Vielleicht würde auch er das Kloster zu dieser Zeit verlassen. Diese Möglichkeit hatte sich seit längerem in Bruder Manuels Überlegungen als ein in Betracht zu ziehendes Tun festgesetzt. Und das obwohl er sich durch sein Gelübde auf ewig an den Orden gebunden hatte. Aber die innere Begeisterung der früheren Jahre war dahin.
Je näher die Zeit der Entscheidung rückte, desto stärker verspürte er den Wunsch, Pepa, den Lichtquell seines bescheidenen Lebens, bei sich behalten zu wollen, sie in die Ferne zu begleiten.
Die Kirche gab ihnen ein fragliches Obdach. Das würden sie beide auch ganz sicher anderweitig erlangen können. Sie würden keine Ansprüche stellen und irgendwo unterkommen. Ein unausgesprochener Hoffnungsschimmer.
Dass alles ganz anders kommen sollte, und dies unter dramatischen Geschehnissen, davon ahnte Bruder Manuel an diesem Tage noch nichts, da er vergnügt und mit Ernst zugleich zusah, wie Pepa und Gabriel sich miteinander bekannt machten.

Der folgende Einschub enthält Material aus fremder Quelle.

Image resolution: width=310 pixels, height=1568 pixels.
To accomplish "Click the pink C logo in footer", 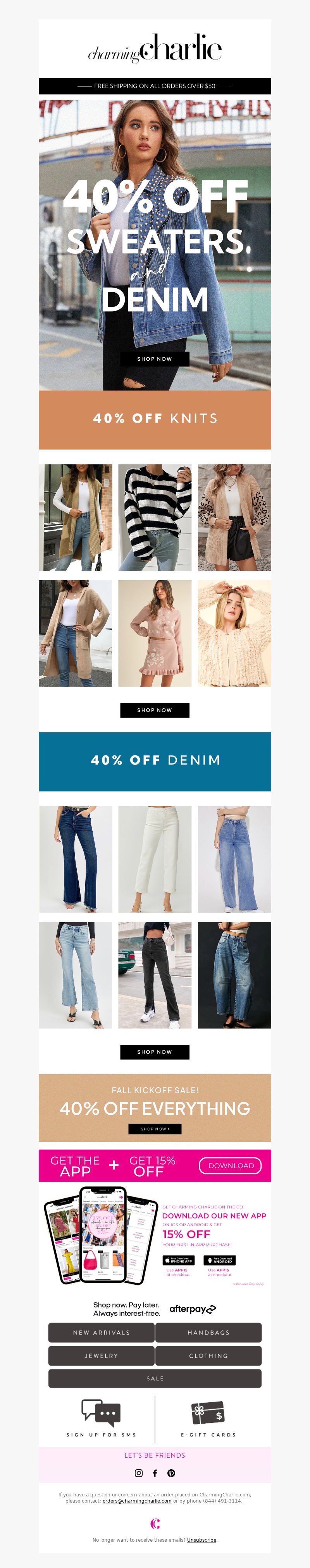I will click(155, 1523).
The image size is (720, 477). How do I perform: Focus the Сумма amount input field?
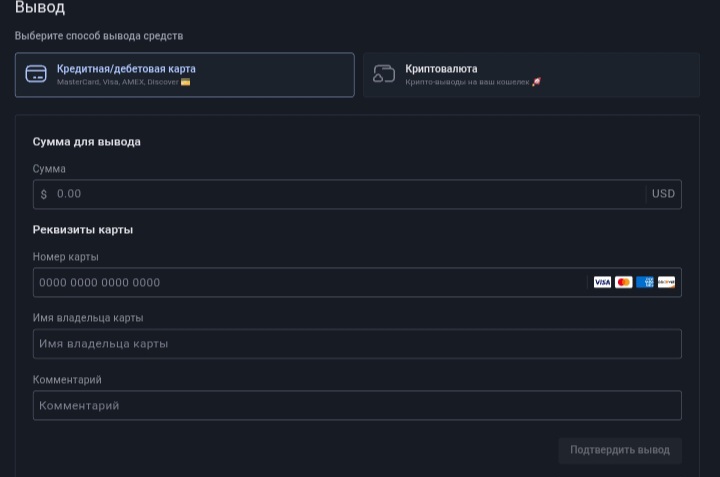340,194
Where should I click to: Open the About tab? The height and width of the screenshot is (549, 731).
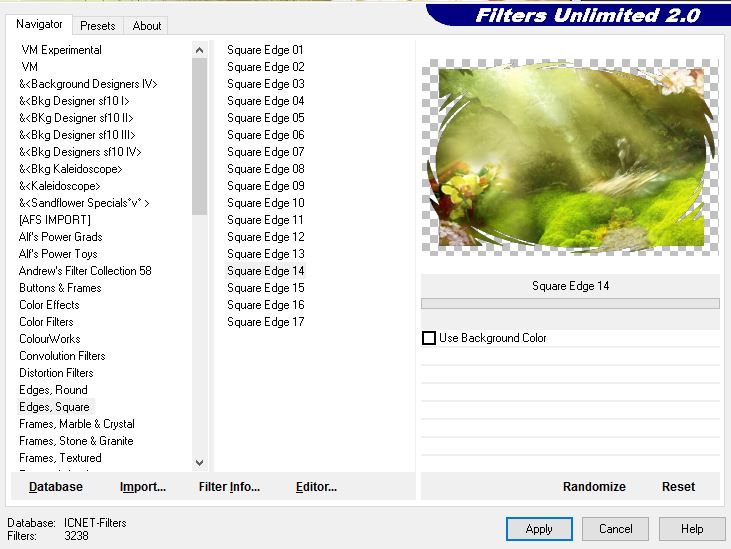(147, 25)
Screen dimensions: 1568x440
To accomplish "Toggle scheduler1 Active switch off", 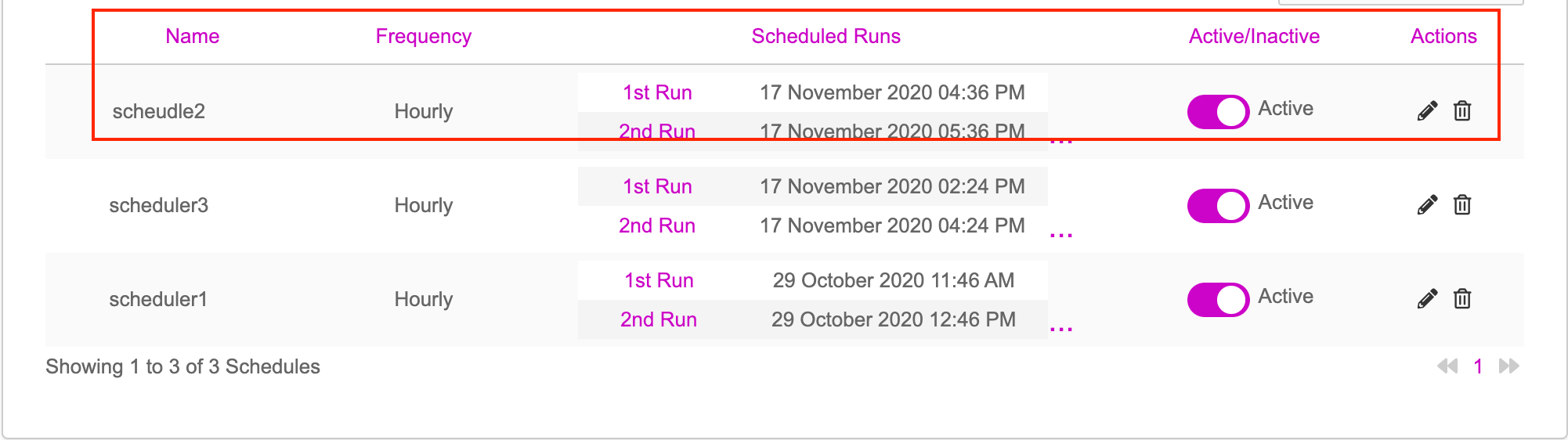I will click(x=1218, y=300).
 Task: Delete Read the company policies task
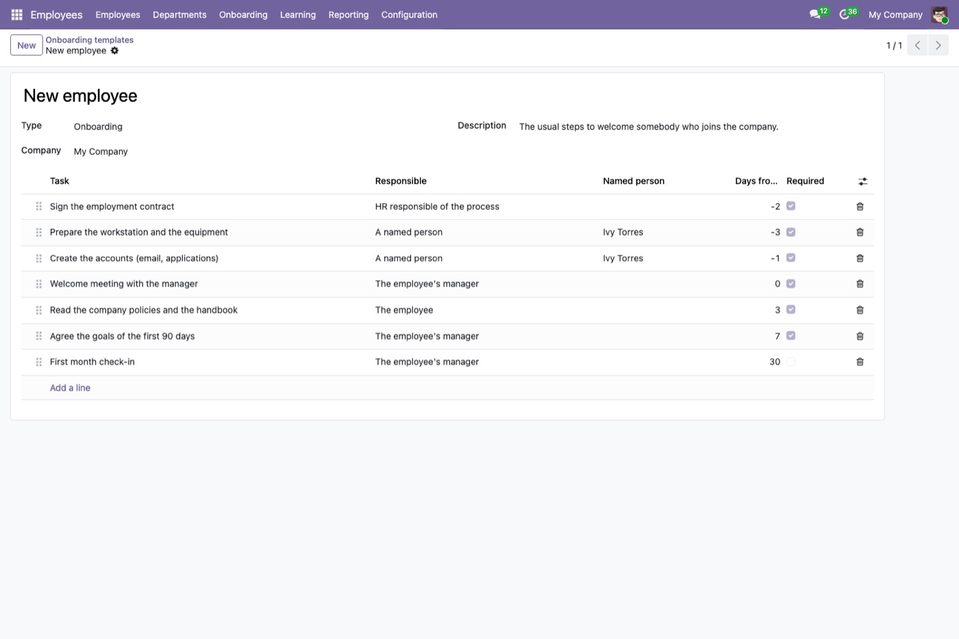click(x=860, y=310)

»Einen Jungen hatten wir hier noch nie!«
»Wo bin ich?«
Gabriel wiederholte seine Frage, sah sich wieder um, erblickte Bruder Manuel im Hintergrund und schien eine Idee zu bekommen.
»Ich mache dich gesund!«
Bruder Manuel kam hinzu.
»Seit dem vorgestrigen Tage, mein Junge, bist du hier, damit wir dir besser helfen können!«
Gabriel entging nicht der Doppelsinn des Gesagten. Er dachte an die Worte, die Bruder Manuel in der Zelle zu ihm gesprochen hatte.
»Wir dürfen keine Zeit verlieren. Du musst schnellstens an einen sicheren Ort gebracht werden!«
»Danke!«
Gabriel schaute ihn, aber auch Pepa an. Sein Dank galt beiden.
Zwei gute Menschen an seiner Seite, inmitten des großen düsteren Schweigens, das von diesem unheimlichen, gottlosen Ort und seinen übrigen Bewohnern ausging.
Bald darauf war Gabriel wieder eingeschlafen. Er kam den ganzen Tag nicht mehr zu sich, und auch die Nacht schenkte ihm weiter den so dringend benötigten Schlaf.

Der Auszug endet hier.